Abb. 7: Entwicklungspartner in OLIB für Bildverarbeitungsbeleuchtung

Das OLAB-Netzwerk wurde im Rahmen des Zentralen Innovationsprogramms des Mittelstandes des Bundesministeriums für Wirtschaft und Technologie gefördert und ist ein ZIM-NEMO Erfolgsbeispiel.

Als erstes Produkt wird in diesem Jahr die Backlight-Serie seelectorLUX OLED von der Firma hema electronic GmbH auf den Markt kommen, die über die Stemmer Imaging GmbH vertrieben wird.

Abb. 8: Funktionsmuster Backlight seelectorLUX OLED

Diese Backlights zeichnen sich durch eine sehr hohe Homogenität und Farbtreue aus (vgl. Abb. 6). Dazu wird eine intelligente Controllerbox mit Netzteil bereitgestellt. Weitere Beleuchtungskomponenten (Tunnelbeleuchtung, Koaxiallicht) sind in Vorbereitung.

Roadmap und Entwicklungstrends

Eine Roadmap für die weitere Entwicklung bei OLED-Modulen unter Einbeziehung unterschiedlicher Quellen ist in Abb. 9. dargestellt.

Abb. 9: Roadmap für OLED-Beleuchtungsbauelemente (Quelle: Zusammenstellung aus Informationen von Philips, LG Chem, Panasonic und Lumiotec)

In Zukunft wird es ähnlich wie bei den LEDs auch nicht die OLED geben.

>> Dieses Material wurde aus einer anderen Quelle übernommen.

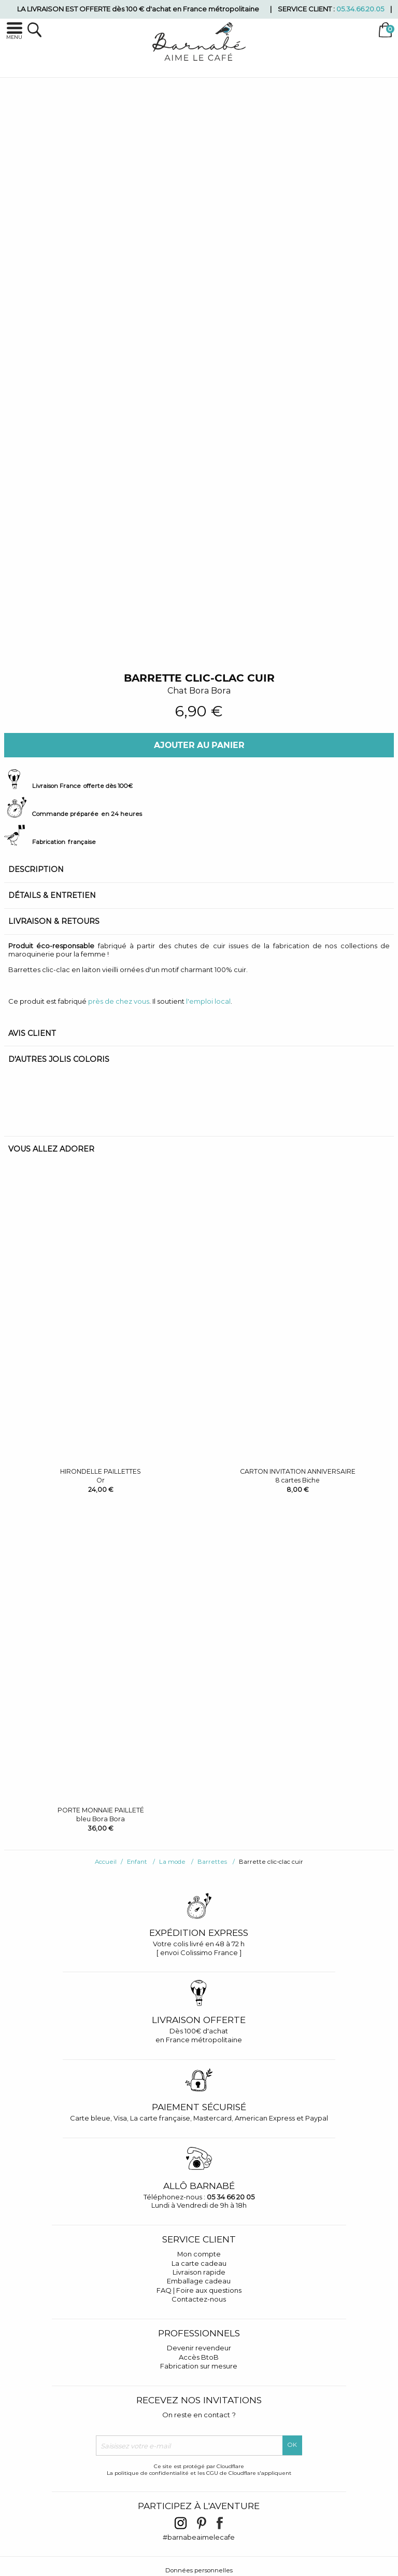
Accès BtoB (199, 2357)
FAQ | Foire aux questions (199, 2290)
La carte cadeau (199, 2263)
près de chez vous (118, 1001)
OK (292, 2444)
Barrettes (212, 1861)
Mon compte (199, 2254)
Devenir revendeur (199, 2348)
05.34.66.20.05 (360, 9)
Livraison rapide (199, 2272)
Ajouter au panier (199, 745)
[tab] (199, 869)
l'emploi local (208, 1001)
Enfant (137, 1861)
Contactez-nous (199, 2299)
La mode (172, 1861)
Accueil (106, 1861)
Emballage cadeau (199, 2281)
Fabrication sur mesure (198, 2366)
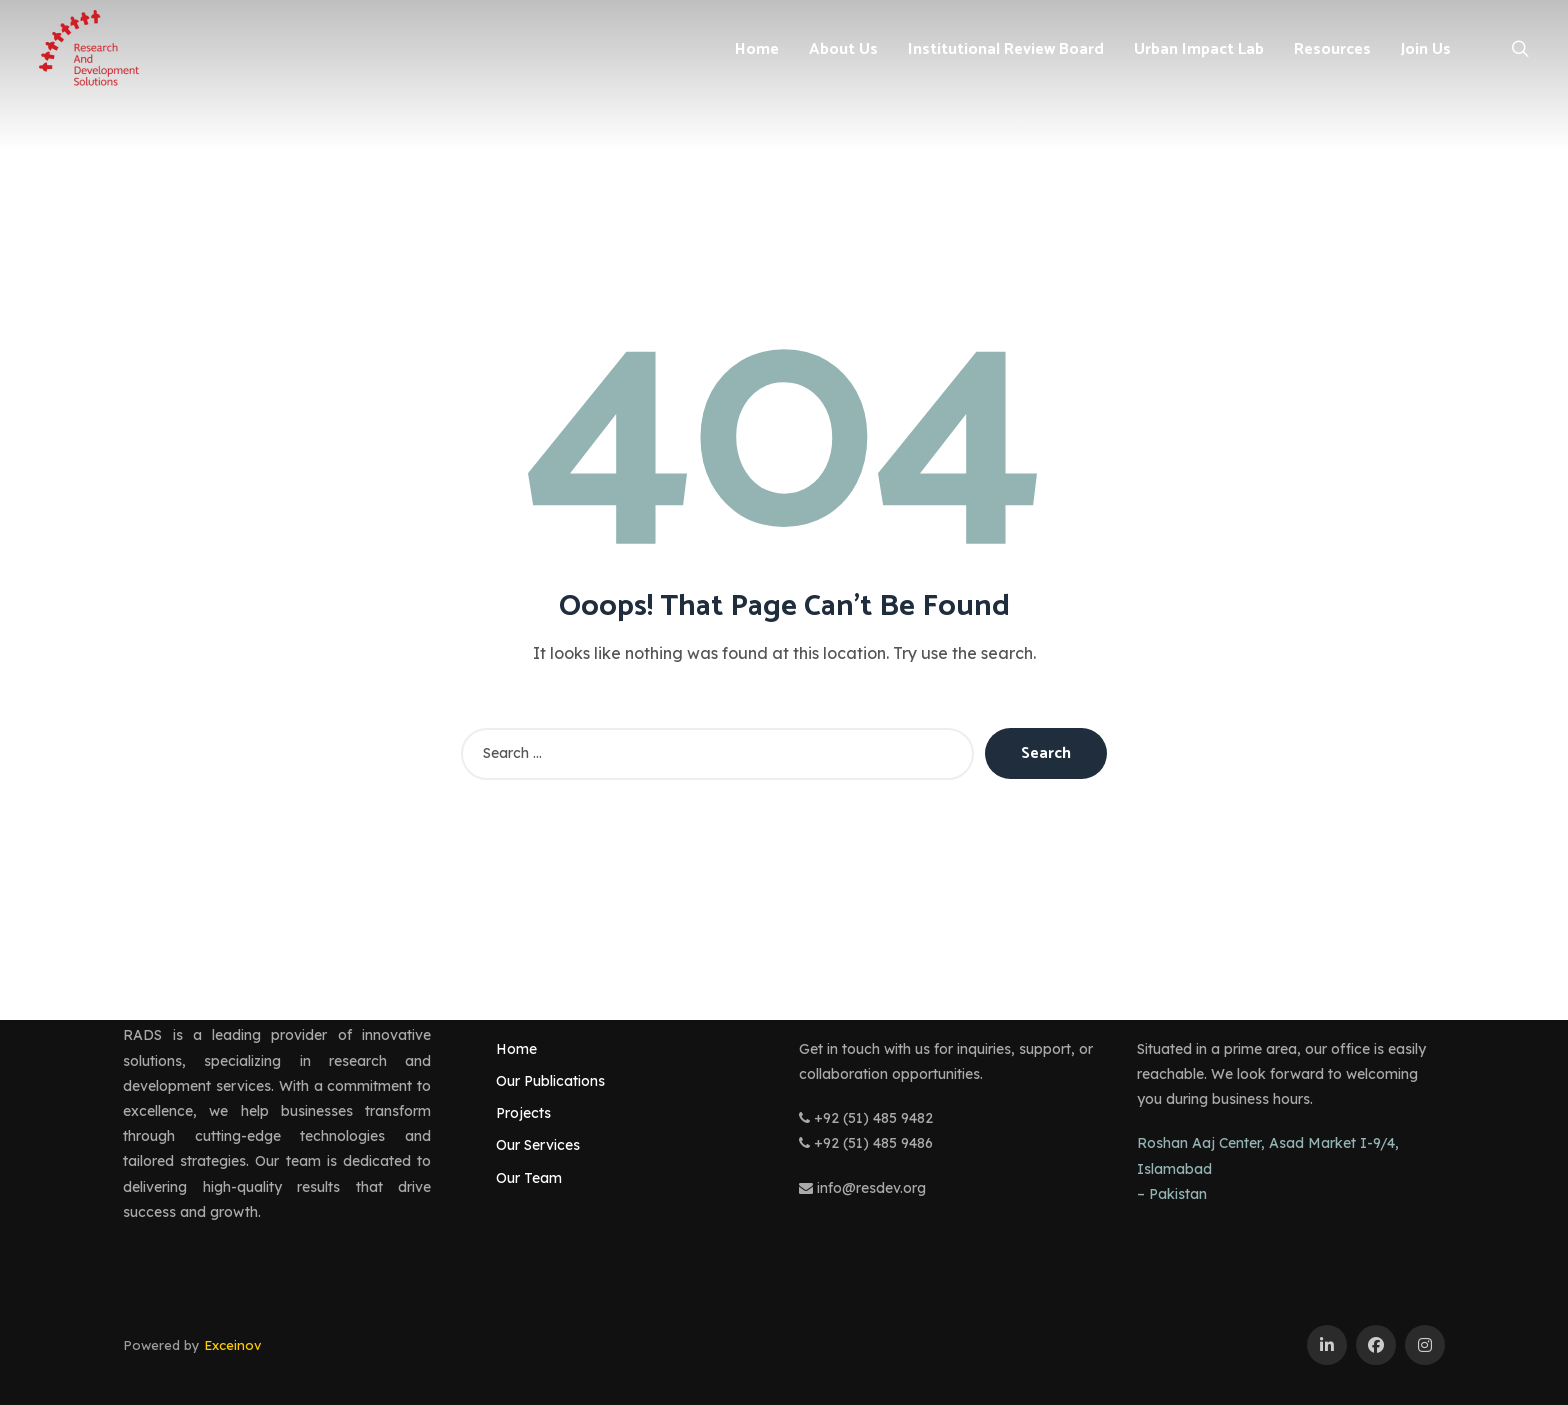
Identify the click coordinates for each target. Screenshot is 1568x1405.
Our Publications (550, 1081)
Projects (523, 1113)
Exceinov (232, 1345)
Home (516, 1049)
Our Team (529, 1178)
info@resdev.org (862, 1188)
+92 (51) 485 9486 (866, 1143)
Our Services (538, 1145)
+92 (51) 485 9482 (866, 1118)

Die Hersteller werden neben den genannten Parametern weitere spezifische Vorteile anbieten.

Die Massenfertigung von organischen Leuchtdioden für Beleuchtungsanwendungen wird in diesem Jahr beginnen. Vorreiter sind Philips Lighting und LG Chem, die neue Fertigungsanlagen auf Basis der Gen 2.5 (Substratgröße ca. 40 x 50 cm²) in Betrieb nehmen werden. OSRAM, Panasonic und weitere neue Firmen im Beleuchtungsmarkt werden folgen.

Die positive Nachricht für die Bildverarbeitung ist, dass sich dadurch der Preis für die Grundbauelemente (bare level OLEDs) weiter reduzieren wird und OLEDs für die Bildverarbeitung das Preisniveau von LED-Flächenleuchten erreichen werden.

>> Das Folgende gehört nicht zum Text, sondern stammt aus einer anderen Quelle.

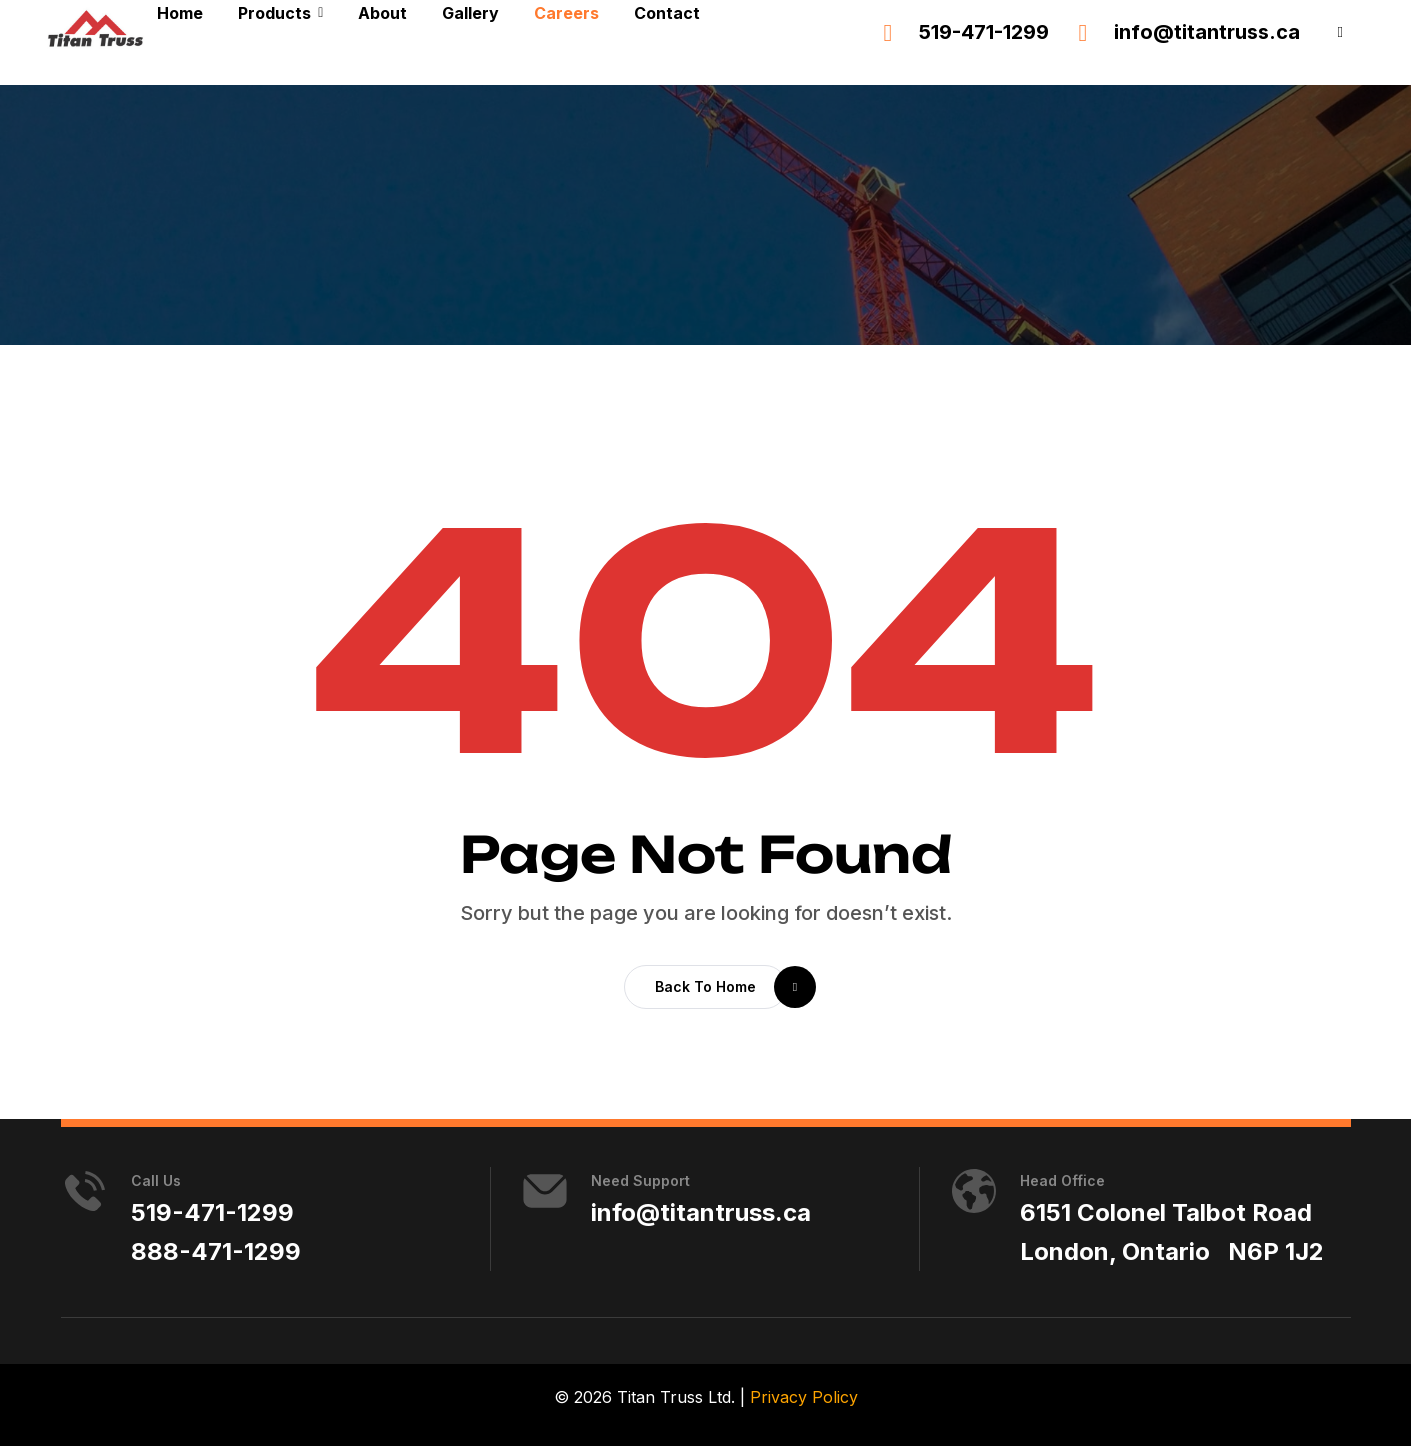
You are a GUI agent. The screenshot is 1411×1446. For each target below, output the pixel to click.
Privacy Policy (804, 1397)
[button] (1340, 32)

Erste flexible OLEDs sind bereits verfügbar und ermöglichen neue Produkteigen-schaften. Die Entwicklung und Herstellung von 3D-Formen mit flächenhafter Beleuchtung wird dadurch vereinfacht.

Transparente OLEDs, die im eingeschalteten Zustand in eine Richtung leuchten, sind geeignet, Entwicklungen von kompakten, integrierten Gesamtsystemen, die aus Kamera, Optik und Beleuchtung bestehen, umzusetzen.

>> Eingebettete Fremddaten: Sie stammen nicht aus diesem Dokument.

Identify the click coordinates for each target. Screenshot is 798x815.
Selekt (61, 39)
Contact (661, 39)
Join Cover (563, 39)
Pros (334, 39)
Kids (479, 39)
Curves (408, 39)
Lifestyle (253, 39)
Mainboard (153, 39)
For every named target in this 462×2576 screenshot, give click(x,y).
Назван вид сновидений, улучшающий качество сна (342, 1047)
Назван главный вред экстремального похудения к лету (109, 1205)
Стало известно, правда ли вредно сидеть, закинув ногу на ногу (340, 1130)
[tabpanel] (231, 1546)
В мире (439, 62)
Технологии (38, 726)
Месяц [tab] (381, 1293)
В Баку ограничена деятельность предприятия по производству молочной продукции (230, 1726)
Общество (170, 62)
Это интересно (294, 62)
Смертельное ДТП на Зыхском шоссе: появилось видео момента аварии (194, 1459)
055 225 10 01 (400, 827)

In der Farbtemperatur durchstimmbare OLEDs können zukünftig in der Bildverarbeitung besser auf die Farbe des Objekts (insbesondere bei biologischen oder medizinischen Anwendungen) und falls erforderlich auch auf die spektrale Empfindlichkeit CCD- bzw. CMOS-Kameras angepasst werden.

Die Verbindung von organischer Sensorelektronik mit CMOS-Auswerteelektronik befindet sich noch in der Grundlagenforschung. Hier werden sich innovative Lösungen für extrem kompakte, intelligente Sensorik ergeben.

Fazit

Nach einer intensiven Forschungs- und Entwicklungsphase stehen industrietaugliche OLED-Bauelemente zur Verfügung. Als Beleuchtungskomponente für die Bildverarbeitung ergeben sich zukünftig vorteilhafte Einsatzmöglichkeiten für die Verwendung als Backlight, Ringlicht und für Sonderbauformen (3D, kompakt).